“Miss, in this village there is no one you can talk to, it is only old people and the children. Everyone is abroad. Our mayor is 56, he was the youngest to run for mayor…”
In summer the number of Mercedes, BMW and Audi triples
This was the first thing the people from a Romanian village in the Southern planes told me when I went there for fieldwork in May. So, I went back to the village in August when there are holidays in Spain and Italy, and all migrants return ‘home’. In August prices go up in the village, the number of cars triples (there are only Mercedes, BMW and Audi) all with Italian, French, Spanish numbers, depending, of course on the country where the migrants work. And there are around ten weddings every Saturday. Migration in the Romanian rural areas has become a mass phenomenon over the last 17 years, so intense that one can speak of a culture of migration; in other words, migration has become the thing to do, and to a certain extent a ‘rite of passage’ to adulthood. As a result of migration the rural areas have been almost entirely reconstructed.
Houses as symbols for capital and prestige …
In spite of the infrastructure which deteriorates every day, the number of houses, one bigger than the other is continuously increasing.
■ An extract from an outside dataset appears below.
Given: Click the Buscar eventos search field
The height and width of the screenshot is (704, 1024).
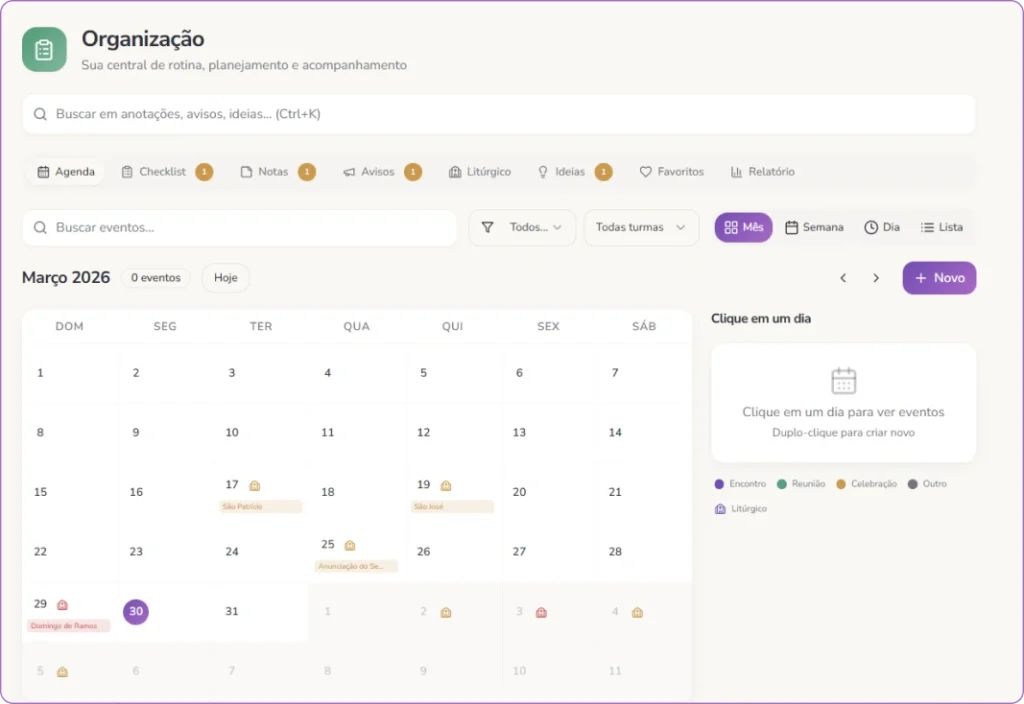Looking at the screenshot, I should [240, 228].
These houses have a two-fold significance for the migrants. Firstly, they constitute a kind of investment – however which promotes more migration, for the mere support of the house itself. Secondly, they represent symbolic capital; i.e. their status in the village.
When migrating abroad people experience on the one hand a downwards mobility – when comparing themselves with the population from the destination, and on the other hand an upwards mobility in relation to their countrymen. To maintain their position, migrants need to exhibit their income, and therefore many times they adopt a conspicuous consumption on goods that are not actually necessary, but which can increase their symbolic capital – therefore the houses need to be bigger and just as well the cars and the weddings in the village.
Migrants often admit that they work and save an entire year abroad for one month in Romania. The construction of houses is a main reason for migration. Tudor, a 29 year old man from a village in the Northern hills of Romania who is a construction worker in Spain told me: “Under communism one could buy a house, a flat, nowadays, how can we do it, so we must go abroad and work to build a house.”
Nonetheless, once they start building the houses, and because of their ‘massive’ projects, the construction of the houses becomes very often an objective in itself that concentrates all their financial efforts. This creates a vicious circle – they migrate to build the houses, that they continuously need to feed money into, and because there are no places of work in the home community, or rather it is believed not to be, they need to work abroad in order to support their investment.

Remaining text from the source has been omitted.